= WHAT NEEDS TO BE DONE =
Reproduce the items from the line containing "This screenshot has width=1568, height=769." through the end of the items, changing "Describe" to "Identify" and leaving everything else unchanged. Give only those lines.

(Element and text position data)
----

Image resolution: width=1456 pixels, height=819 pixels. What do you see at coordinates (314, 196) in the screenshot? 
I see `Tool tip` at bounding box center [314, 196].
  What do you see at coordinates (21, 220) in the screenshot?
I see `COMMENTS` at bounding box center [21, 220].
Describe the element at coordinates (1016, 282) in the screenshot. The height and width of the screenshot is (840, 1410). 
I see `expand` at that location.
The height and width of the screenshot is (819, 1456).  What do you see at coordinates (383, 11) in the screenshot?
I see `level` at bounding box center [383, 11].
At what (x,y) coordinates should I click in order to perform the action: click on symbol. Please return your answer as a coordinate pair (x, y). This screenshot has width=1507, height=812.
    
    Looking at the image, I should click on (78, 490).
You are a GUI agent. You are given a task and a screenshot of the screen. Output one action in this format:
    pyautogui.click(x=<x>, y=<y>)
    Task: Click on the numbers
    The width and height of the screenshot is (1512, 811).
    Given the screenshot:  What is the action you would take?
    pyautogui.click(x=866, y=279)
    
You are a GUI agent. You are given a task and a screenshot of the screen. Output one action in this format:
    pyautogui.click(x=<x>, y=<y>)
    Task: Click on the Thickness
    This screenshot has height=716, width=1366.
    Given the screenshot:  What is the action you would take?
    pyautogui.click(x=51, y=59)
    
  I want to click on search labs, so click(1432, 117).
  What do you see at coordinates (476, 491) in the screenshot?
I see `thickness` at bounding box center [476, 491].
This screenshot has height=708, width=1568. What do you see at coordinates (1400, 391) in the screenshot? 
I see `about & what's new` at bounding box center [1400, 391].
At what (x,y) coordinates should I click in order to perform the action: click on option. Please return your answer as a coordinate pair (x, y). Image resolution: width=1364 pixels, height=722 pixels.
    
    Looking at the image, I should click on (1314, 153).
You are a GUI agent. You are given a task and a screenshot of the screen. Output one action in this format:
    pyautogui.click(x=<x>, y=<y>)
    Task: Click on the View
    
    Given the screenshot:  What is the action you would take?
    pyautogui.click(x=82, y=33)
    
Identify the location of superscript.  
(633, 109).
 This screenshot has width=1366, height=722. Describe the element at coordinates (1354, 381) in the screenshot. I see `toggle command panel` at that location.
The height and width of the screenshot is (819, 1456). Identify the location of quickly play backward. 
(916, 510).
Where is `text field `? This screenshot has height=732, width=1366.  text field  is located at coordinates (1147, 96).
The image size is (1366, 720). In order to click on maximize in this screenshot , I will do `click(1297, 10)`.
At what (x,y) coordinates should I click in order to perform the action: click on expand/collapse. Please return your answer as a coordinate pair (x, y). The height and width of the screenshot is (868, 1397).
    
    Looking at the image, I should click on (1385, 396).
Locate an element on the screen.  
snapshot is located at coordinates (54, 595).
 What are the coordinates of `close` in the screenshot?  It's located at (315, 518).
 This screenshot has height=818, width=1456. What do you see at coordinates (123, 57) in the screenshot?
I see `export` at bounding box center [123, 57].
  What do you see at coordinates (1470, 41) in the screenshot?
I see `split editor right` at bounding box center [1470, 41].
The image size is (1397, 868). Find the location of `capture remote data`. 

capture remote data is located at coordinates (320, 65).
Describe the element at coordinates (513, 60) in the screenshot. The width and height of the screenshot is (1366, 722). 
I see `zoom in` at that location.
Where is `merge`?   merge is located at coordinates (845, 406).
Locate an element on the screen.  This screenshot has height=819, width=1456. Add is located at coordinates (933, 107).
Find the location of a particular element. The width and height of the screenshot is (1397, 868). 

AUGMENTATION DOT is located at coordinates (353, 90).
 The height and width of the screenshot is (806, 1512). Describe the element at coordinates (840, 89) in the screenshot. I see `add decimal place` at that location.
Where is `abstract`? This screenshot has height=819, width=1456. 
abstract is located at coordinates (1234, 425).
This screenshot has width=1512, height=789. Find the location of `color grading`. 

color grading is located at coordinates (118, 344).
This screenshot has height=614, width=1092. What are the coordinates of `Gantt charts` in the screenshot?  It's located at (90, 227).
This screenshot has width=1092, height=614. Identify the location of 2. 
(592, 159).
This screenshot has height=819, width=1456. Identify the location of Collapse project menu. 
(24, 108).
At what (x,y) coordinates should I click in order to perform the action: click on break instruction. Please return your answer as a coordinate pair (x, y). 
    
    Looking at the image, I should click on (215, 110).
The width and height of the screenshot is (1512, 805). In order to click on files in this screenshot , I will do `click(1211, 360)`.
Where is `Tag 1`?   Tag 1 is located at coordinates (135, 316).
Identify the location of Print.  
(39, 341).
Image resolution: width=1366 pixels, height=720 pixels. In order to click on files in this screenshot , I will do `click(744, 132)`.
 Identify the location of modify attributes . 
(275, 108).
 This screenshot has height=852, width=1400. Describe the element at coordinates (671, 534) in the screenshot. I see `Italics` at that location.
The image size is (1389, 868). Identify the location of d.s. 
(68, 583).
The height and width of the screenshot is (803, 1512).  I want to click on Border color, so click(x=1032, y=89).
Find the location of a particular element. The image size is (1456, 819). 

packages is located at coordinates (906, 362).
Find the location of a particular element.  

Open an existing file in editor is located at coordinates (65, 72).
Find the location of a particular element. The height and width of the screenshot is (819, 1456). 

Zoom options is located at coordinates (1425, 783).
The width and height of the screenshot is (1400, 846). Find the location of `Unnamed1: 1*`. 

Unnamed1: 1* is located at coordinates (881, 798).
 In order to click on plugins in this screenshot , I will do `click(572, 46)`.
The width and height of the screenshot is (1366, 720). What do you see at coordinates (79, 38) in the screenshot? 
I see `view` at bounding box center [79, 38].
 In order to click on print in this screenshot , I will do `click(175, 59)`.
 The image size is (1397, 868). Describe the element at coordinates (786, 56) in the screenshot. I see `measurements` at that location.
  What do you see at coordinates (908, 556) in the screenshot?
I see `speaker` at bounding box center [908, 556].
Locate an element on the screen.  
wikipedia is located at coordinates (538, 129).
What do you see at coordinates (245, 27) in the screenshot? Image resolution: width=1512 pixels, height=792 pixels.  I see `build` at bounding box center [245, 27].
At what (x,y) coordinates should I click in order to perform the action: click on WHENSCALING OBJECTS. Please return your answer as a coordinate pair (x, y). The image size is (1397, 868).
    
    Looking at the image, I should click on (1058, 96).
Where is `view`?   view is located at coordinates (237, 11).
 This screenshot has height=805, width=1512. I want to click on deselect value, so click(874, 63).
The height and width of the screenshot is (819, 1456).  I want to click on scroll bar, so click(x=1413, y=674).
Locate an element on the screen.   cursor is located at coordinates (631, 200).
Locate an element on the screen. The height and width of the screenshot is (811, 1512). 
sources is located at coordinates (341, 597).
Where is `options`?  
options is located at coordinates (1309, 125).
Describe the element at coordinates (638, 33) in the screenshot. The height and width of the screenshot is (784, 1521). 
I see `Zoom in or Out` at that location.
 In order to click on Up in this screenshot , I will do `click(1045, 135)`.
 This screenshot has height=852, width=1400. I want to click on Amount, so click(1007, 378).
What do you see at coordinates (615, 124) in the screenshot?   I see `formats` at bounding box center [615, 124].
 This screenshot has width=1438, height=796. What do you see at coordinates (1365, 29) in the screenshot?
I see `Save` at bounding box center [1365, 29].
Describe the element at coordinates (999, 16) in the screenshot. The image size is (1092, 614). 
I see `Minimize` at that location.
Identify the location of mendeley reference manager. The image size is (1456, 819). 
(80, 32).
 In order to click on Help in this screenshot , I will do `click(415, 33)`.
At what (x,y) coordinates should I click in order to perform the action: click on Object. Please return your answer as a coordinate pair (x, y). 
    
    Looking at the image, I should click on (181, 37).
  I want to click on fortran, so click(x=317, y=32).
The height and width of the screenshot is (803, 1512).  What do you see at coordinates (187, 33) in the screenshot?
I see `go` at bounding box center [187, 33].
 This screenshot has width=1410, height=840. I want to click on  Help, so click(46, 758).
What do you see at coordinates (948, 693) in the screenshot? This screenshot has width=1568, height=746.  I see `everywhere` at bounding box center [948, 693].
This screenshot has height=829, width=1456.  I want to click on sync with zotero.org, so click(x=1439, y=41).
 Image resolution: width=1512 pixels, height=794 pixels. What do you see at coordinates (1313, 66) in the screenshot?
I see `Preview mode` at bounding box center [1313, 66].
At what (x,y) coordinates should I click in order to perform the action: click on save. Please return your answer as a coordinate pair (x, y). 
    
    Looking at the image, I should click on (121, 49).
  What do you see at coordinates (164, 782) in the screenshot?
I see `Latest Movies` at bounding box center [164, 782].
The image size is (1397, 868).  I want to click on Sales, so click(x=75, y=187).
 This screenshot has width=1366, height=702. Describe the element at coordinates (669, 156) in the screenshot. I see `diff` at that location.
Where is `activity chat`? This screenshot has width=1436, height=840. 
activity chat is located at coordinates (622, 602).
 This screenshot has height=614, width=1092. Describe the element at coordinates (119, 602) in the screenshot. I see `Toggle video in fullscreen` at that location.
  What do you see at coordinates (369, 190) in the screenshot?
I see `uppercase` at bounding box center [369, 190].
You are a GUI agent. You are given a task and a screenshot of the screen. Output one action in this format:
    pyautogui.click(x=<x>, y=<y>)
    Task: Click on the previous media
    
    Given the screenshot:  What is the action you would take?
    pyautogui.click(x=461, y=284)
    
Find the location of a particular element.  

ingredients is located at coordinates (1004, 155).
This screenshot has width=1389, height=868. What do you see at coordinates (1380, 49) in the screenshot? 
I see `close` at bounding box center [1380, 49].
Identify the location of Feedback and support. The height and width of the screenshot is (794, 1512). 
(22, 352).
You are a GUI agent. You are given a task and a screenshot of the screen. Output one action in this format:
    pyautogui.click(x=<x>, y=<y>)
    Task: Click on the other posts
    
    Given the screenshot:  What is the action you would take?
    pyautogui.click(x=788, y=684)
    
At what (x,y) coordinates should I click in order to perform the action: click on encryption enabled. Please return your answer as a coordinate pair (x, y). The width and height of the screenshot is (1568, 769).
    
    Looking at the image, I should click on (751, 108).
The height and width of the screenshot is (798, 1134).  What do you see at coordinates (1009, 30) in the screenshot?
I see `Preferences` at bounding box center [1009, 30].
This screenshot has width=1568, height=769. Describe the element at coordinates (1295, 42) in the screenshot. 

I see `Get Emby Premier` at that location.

----

= ANSWER TO THE TASK =
This screenshot has width=1568, height=769. Identify the element at coordinates (1295, 42) in the screenshot. 

I see `Get Emby Premier` at that location.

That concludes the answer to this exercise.